This README discusses how the data were gathered and cleaned. The run_analysis.R program includes the 'plyr' library
The data are loaded from https://d396qusza40orc.cloudfront.net/getdata%2Fprojectfiles%2FUCI%20HAR%20Dataset.zip and are unzipped into a folder "~/data/UCI HAR Dataset". This folder contains a "test"" and a "train" folder. A program, run_analysis.R, was written to do the following:
A. Merge the training and the test sets to create one data set.
- Load the X_/Y_test, X_/Y_train and subject_test/train data from the "test"" and "train" folders, respectively.
- Join the train and test data, join the train and test labels and join the train and test subjects, by row
B. Extract only the measurements on the mean and standard deviation for each measurement.
- Load the features.txt data and find the rows that correspond to the mean and standard deviation measurements.

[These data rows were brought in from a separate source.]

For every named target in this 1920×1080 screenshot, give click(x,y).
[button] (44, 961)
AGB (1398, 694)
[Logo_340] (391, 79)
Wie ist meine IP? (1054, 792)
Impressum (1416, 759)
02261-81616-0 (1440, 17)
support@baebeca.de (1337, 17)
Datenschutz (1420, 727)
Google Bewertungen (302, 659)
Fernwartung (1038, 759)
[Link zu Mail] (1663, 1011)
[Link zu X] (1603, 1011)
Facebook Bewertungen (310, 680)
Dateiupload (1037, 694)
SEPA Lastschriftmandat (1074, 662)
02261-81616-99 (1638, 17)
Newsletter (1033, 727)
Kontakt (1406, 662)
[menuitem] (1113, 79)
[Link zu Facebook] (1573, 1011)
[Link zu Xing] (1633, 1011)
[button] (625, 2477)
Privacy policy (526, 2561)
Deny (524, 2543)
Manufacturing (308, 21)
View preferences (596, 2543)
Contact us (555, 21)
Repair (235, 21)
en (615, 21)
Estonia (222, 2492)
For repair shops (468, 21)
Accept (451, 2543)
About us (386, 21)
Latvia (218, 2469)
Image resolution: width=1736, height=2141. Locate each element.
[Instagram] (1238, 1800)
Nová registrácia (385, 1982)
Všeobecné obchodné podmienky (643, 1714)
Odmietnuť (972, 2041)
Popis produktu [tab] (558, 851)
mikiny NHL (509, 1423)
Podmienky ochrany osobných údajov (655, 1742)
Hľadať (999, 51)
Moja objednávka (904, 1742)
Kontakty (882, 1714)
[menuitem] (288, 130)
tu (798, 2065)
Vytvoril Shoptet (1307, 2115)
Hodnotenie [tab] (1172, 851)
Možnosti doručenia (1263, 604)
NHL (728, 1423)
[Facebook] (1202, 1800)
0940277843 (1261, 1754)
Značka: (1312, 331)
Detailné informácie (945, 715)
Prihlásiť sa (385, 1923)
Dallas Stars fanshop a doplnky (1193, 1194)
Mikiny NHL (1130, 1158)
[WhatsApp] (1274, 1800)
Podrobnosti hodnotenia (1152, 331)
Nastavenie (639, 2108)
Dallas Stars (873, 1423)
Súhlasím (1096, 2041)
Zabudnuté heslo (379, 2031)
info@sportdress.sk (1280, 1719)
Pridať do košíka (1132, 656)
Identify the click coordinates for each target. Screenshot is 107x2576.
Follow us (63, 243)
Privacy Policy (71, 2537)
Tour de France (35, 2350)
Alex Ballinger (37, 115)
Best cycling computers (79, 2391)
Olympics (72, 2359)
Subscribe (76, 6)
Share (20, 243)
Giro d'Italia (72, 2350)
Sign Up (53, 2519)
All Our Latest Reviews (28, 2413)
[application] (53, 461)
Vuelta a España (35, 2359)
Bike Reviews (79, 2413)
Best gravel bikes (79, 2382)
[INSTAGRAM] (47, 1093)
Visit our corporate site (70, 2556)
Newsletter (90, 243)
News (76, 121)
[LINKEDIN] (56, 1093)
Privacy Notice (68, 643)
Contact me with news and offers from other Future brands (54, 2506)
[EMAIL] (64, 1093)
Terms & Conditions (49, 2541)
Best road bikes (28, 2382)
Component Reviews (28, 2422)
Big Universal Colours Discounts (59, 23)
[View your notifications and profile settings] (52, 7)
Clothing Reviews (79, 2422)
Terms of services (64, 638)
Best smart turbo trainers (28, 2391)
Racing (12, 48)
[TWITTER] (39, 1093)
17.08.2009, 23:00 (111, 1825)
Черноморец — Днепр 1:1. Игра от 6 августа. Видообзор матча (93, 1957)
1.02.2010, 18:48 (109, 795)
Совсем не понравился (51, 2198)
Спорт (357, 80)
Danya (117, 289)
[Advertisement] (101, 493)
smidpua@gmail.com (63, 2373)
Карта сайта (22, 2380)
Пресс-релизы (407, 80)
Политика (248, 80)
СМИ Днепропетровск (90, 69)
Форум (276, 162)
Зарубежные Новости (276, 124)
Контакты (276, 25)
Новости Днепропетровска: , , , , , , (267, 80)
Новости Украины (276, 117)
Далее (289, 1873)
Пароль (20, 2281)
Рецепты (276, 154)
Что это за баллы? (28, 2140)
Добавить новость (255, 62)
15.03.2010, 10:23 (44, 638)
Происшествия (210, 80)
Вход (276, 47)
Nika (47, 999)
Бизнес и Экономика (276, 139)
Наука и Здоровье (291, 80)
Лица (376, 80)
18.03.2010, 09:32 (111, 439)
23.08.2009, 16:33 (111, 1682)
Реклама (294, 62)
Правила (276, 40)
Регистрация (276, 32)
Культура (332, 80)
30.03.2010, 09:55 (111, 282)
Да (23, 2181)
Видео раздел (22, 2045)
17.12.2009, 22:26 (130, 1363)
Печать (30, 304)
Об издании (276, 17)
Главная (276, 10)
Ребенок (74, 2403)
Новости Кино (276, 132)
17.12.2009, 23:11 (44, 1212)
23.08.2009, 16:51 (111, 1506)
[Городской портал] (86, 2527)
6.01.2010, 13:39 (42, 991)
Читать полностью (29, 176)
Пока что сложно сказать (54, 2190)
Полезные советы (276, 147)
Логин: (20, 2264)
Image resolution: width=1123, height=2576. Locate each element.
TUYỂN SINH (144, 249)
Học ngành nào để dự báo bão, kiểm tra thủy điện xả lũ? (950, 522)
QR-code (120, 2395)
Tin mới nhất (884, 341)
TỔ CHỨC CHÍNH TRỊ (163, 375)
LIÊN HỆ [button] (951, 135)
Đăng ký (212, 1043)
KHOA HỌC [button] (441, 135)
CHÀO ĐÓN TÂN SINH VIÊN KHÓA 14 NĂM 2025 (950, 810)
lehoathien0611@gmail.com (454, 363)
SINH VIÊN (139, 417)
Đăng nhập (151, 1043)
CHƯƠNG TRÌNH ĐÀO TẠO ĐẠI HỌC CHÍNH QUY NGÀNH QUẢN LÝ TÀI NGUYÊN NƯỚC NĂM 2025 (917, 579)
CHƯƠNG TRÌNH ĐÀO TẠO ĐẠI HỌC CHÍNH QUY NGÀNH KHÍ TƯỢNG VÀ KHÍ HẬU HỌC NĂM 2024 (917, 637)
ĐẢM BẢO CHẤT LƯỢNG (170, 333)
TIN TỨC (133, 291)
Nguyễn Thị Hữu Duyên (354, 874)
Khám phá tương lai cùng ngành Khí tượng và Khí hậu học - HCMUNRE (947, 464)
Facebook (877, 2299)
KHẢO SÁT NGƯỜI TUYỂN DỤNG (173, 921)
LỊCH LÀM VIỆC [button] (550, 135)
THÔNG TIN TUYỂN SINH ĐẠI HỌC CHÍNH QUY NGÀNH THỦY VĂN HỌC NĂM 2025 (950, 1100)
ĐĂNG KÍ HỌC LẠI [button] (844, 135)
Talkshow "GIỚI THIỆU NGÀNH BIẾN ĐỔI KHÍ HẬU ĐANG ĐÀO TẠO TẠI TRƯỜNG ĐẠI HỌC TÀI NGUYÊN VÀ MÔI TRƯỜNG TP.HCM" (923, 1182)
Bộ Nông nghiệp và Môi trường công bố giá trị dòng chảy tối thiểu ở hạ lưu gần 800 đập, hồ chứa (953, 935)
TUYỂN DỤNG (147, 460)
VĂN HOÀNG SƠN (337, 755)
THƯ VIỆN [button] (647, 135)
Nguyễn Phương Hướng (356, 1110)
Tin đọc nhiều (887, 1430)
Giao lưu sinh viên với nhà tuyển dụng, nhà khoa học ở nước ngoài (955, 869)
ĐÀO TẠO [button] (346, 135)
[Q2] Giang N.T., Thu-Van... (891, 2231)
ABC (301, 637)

These rows were designated with "mean() or "std()" at the end of the variable name.
- Use 'grep' to find which row numbers in the file have 'mean()' or 'std()' at the end of the feature name.
- Apply these to the data columns and remove the '()' from the names
- Change the column names of the Subject and Label data sets from V1 to "Label" and "Subject"
- Merge the Subjects, Labels and Data
- Convert column names to lower case
C. Use descriptive activity names to name the activities in the data set.
- Load the activity data, change the names in column 2 to lower case and remove the '-' from the names
- Cleaned activity name examples: WALKING -> walking; WALKING_UPSTAIRS -> walkingupstairs
D. Appropriately label the data set with descriptive variable names.
- Clean up the column names in the merged data by removing '_' and converting names to lower case
- This created a wide data set with column 1 being the Subject, column 2 being the Activity and columns 3-68 representing the various measured mean and std
- Cleaned column name examples: Subject -> subject; Activity -> activity; tBodyAcc-mean-Y -> tbodyaccmeany; tBodyAcc-std-X -> tbodyaccstdx
E. From the data set in step D, create a second, independent tidy data set with the average of each variable for each activity and each subject.
- Use ddply to capture the average of the columns by subject and activity
- The resulting tidy data is in a wide format - each measured variable is in one column and each observation of that variable is in one row i.e. each of the 6 activities is reported once for each subject; each measured observation is in its own column. There are 180 observations over 68 variables (including the subject and activity).